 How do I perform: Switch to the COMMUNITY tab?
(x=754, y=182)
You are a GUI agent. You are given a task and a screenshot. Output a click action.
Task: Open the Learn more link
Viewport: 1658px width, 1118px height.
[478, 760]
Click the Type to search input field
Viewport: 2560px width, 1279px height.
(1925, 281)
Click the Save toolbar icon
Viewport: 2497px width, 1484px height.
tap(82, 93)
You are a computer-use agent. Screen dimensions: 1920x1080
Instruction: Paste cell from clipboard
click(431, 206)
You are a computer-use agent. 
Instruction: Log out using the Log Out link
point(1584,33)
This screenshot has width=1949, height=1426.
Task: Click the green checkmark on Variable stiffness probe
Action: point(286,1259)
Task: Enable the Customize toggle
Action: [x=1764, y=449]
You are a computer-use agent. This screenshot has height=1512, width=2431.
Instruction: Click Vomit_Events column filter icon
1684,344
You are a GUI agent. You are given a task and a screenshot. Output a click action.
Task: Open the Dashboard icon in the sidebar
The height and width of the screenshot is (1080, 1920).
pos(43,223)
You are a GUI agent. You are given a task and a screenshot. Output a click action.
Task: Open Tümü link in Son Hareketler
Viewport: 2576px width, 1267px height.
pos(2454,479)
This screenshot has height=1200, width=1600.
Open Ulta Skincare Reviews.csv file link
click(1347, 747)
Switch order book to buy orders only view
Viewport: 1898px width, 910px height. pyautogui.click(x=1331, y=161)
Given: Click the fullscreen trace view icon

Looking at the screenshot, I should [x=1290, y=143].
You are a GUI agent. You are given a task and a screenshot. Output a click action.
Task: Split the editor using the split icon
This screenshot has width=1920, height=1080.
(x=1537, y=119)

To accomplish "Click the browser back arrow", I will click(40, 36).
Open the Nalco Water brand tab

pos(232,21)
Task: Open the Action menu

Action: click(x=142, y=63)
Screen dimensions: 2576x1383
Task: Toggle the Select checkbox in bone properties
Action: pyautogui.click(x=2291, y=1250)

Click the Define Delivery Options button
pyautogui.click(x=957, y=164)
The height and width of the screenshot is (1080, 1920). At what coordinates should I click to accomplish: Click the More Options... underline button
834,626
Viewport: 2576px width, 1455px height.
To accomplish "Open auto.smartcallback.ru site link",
-.-.-
* [ACTIVITY]:
Copy out each line in the listing that has the word "computer".

* [RESPONSE AREA]:
You are a computer-use agent. Screen dimensions: 1920x1080
You are a computer-use agent. 
You are a computer-use agent. This screenshot has height=1512, width=2431.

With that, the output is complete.